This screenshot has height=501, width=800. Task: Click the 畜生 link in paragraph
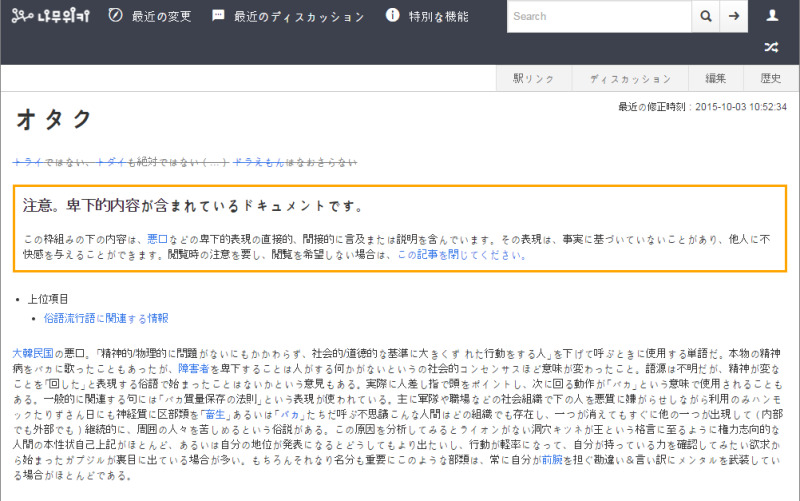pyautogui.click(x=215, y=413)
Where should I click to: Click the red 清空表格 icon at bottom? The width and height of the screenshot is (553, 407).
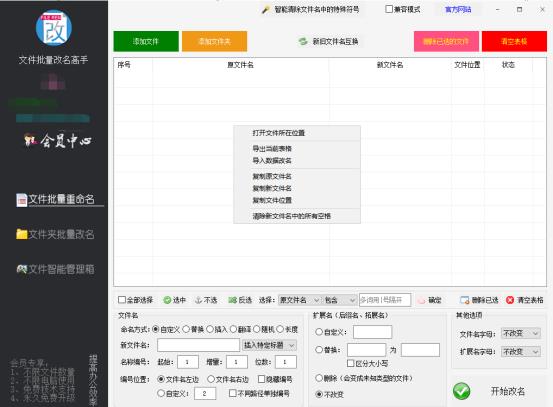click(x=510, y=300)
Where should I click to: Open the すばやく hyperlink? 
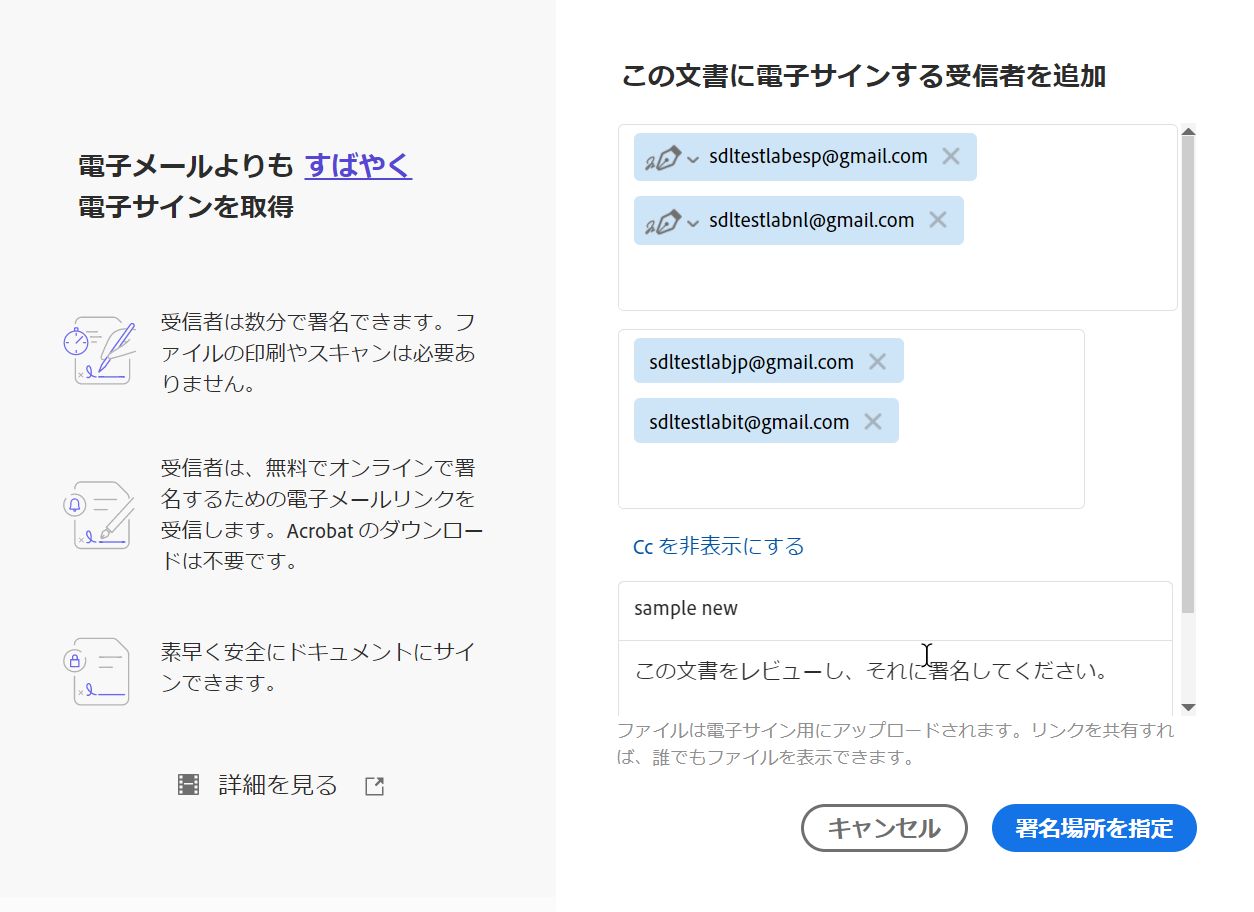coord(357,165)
---
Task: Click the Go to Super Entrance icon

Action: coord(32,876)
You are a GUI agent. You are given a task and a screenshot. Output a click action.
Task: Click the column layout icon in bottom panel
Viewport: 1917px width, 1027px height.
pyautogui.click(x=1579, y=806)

* _Task objective_
Convert the stretch of data that opens with the line containing "Task: Click the Go to Super Entrance icon" and closes with the line containing "pyautogui.click(x=1579, y=806)", both lines included, into a numbered list. Leave out any blank lines.

* _Task response_
1. Task: Click the Go to Super Entrance icon
2. Action: coord(32,876)
3. You are a GUI agent. You are given a task and a screenshot. Output a click action.
4. Task: Click the column layout icon in bottom panel
5. Viewport: 1917px width, 1027px height.
6. pyautogui.click(x=1579, y=806)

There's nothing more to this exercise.